You can configure warnings as errors or which warnings to silence, by warn error options through command flag, environment variable, or dbt_project.yml.

You can choose to:

  • Promote all warnings to errors using {"error": "all"} or --warn-error flag.
  • Promote specific warnings to errors using error and optionally exclude others from being treated as errors with --warn-error-options flag. warn tells dbt to continue treating the warnings as warnings.
  • Ignore warnings using silence with --warn-error-options flag.

In the following example, we're silencing the NoNodesForSelectionCriteria warning in the dbt_project.yml file by adding it to the silence parameter:

dbt_project.yml
...
flags:
warn_error_options:
error: # Previously called "include"
warn: # Previously called "exclude"
silence: # To silence or ignore warnings
- NoNodesForSelectionCriteria

Examples

Here are some examples that show you how to configure warn_error_options using flags or file-based configuration.

Target specific warnings

Some of the examples use NoNodesForSelectionCriteria, which is a specific warning that occurs when your --select flag doesn't match any nodes/resources in your dbt project:

  • This command promotes all warnings to errors, except for NoNodesForSelectionCriteria:

    dbt --warn-error-options '{"error": "all", "warn": ["NoNodesForSelectionCriteria"]}' run
  • This command promotes all warnings to errors, except for deprecation warnings:

    dbt --warn-error-options '{"error": "all", "warn": ["Deprecations"]}' run
  • This command promotes only NoNodesForSelectionCriteria as an error:

    dbt --warn-error-options '{"error": ["NoNodesForSelectionCriteria"]}' run
  • This promotes only NoNodesForSelectionCriteria as an error, using an environment variable:

    DBT_WARN_ERROR_OPTIONS='{"error": ["NoNodesForSelectionCriteria"]}' dbt run

Values for error, warn, and/or silence should be passed on as arrays. For example, dbt --warn-error-options '{"error": "all", "warn": ["NoNodesForSelectionCriteria"]}' run not dbt --warn-error-options '{"error": "all", "warn": "NoNodesForSelectionCriteria"}' run.

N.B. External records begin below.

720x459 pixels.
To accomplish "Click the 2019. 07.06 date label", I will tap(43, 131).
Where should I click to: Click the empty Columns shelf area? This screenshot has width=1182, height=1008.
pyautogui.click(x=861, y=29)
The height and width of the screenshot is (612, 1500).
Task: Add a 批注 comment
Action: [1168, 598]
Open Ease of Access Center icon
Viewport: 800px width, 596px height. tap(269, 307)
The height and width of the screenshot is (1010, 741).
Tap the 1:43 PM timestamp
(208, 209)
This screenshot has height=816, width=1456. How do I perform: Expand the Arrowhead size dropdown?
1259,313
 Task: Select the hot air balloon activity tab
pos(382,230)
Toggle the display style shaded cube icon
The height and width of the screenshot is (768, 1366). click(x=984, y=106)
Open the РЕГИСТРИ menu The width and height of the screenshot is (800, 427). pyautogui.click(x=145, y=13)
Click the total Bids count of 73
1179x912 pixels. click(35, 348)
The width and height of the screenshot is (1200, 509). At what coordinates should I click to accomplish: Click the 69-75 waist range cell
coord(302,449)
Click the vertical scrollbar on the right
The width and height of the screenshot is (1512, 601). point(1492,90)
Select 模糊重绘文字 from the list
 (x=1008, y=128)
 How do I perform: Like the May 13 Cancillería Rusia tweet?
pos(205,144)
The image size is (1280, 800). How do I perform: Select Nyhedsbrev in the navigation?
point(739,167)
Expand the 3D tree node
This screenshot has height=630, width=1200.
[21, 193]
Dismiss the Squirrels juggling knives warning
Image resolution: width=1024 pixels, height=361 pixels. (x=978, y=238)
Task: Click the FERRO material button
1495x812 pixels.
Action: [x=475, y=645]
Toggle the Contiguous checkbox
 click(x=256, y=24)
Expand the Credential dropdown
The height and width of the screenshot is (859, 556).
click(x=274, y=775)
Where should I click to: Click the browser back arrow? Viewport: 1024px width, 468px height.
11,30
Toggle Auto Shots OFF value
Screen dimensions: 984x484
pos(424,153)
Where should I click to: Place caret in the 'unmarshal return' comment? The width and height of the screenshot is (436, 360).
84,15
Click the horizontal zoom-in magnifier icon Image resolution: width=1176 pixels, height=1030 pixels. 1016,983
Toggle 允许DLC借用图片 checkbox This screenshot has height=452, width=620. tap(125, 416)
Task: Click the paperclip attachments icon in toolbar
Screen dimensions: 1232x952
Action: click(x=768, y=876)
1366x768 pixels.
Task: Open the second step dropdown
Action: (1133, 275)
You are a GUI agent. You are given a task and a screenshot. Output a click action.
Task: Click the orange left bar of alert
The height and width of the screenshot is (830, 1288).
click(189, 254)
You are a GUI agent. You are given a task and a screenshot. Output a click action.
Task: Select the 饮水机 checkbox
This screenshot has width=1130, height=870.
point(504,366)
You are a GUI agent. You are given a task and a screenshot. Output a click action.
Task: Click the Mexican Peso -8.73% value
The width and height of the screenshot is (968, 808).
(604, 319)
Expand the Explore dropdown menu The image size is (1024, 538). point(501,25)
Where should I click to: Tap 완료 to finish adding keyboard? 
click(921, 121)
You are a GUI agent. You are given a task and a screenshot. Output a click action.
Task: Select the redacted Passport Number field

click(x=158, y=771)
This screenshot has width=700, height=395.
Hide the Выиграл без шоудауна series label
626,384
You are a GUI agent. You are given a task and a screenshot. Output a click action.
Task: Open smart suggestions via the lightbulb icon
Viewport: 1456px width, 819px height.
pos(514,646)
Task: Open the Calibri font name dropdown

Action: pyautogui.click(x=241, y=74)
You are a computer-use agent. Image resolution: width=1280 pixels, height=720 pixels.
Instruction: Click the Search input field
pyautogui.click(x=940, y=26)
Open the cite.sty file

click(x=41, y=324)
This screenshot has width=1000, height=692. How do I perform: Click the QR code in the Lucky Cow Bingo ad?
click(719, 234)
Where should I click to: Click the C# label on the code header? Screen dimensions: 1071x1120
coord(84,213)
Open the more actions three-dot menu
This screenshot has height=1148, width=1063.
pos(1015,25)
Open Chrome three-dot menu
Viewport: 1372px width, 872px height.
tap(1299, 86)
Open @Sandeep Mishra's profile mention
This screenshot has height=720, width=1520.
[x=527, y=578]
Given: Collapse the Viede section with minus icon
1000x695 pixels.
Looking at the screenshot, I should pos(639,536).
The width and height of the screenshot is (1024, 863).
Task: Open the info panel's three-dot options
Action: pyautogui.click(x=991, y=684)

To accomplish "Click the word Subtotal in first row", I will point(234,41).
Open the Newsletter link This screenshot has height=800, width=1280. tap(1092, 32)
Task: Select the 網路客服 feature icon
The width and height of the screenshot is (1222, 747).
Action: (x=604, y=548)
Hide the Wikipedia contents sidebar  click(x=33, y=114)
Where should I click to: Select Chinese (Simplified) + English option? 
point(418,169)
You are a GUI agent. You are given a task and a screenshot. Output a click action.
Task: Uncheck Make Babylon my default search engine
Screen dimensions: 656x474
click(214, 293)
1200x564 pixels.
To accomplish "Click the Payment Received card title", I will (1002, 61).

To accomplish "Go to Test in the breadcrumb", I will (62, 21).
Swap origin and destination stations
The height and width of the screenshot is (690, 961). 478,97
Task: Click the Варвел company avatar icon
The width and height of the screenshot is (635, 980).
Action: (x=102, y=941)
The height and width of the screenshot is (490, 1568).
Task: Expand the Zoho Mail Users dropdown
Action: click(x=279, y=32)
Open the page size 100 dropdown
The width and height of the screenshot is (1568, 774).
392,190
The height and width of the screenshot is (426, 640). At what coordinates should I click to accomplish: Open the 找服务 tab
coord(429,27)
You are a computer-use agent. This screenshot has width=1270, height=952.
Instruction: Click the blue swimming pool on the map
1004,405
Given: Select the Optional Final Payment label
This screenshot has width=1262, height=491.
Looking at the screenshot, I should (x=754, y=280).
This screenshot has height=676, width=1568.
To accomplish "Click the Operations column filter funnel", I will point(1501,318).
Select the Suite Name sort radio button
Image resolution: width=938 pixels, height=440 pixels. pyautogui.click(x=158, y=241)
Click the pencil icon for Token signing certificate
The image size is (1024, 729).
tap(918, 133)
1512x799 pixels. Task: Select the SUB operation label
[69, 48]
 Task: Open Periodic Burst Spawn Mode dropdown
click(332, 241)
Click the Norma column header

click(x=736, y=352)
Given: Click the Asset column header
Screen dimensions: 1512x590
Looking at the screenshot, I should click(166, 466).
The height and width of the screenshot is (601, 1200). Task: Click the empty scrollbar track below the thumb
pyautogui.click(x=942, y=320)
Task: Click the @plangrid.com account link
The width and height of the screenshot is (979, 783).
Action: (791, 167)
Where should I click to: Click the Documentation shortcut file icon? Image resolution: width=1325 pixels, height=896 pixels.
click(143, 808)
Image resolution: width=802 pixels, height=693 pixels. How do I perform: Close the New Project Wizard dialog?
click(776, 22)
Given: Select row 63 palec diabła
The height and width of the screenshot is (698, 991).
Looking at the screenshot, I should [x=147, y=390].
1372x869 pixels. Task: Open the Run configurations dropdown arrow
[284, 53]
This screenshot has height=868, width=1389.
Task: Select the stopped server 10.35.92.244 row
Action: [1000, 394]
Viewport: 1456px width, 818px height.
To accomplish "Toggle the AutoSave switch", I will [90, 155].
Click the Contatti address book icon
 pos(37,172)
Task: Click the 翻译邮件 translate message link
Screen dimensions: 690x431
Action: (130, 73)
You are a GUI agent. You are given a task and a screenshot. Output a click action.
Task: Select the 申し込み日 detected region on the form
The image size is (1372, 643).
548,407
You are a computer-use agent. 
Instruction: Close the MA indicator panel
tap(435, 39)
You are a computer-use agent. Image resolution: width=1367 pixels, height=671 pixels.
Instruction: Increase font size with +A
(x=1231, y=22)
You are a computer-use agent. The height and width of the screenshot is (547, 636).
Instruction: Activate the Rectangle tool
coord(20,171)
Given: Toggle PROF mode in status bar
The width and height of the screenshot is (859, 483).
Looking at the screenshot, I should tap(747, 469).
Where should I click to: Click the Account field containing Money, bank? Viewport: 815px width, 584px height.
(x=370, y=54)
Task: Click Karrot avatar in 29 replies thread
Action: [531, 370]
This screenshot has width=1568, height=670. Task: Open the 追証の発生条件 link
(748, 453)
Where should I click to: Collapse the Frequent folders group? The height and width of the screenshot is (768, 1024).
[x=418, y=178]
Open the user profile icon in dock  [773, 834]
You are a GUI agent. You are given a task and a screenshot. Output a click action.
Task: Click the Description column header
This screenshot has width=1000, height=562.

The following example shows how to promote all warnings to errors, except for the NoNodesForSelectionCriteria warning using the silence and warn parameters in the dbt_project.yml file:

dbt_project.yml
...
flags:
warn_error_options:
error: all # Previously called "include"
warn: # Previously called "exclude"
- NoNodesForSelectionCriteria
silence: # To silence or ignore warnings
- NoNodesForSelectionCriteria

Promote all warnings to errors

Some examples of how to promote all warnings to errors:

using dbt command flags
dbt --warn-error run 
dbt --warn-error-options '{"error": "all"}' run
dbt --warn-error-options '{"error": "*"}' run
using environment variables
WARN_ERROR=true dbt run 
DBT_WARN_ERROR_OPTIONS='{"error": "all"}' dbt run
DBT_WARN_ERROR_OPTIONS='{"error": "*"}' dbt run
caution

Note, as mentioned earlier, using warn_error_options: error: "all" will treat all current and future warnings as errors.

This means that if a new warning is introduced in a future version of dbt Core, your production job may start failing unexpectedly. We recommend proceeding with caution when doing this in production environments, and explicitly listing only the warnings you want to treat as errors in production.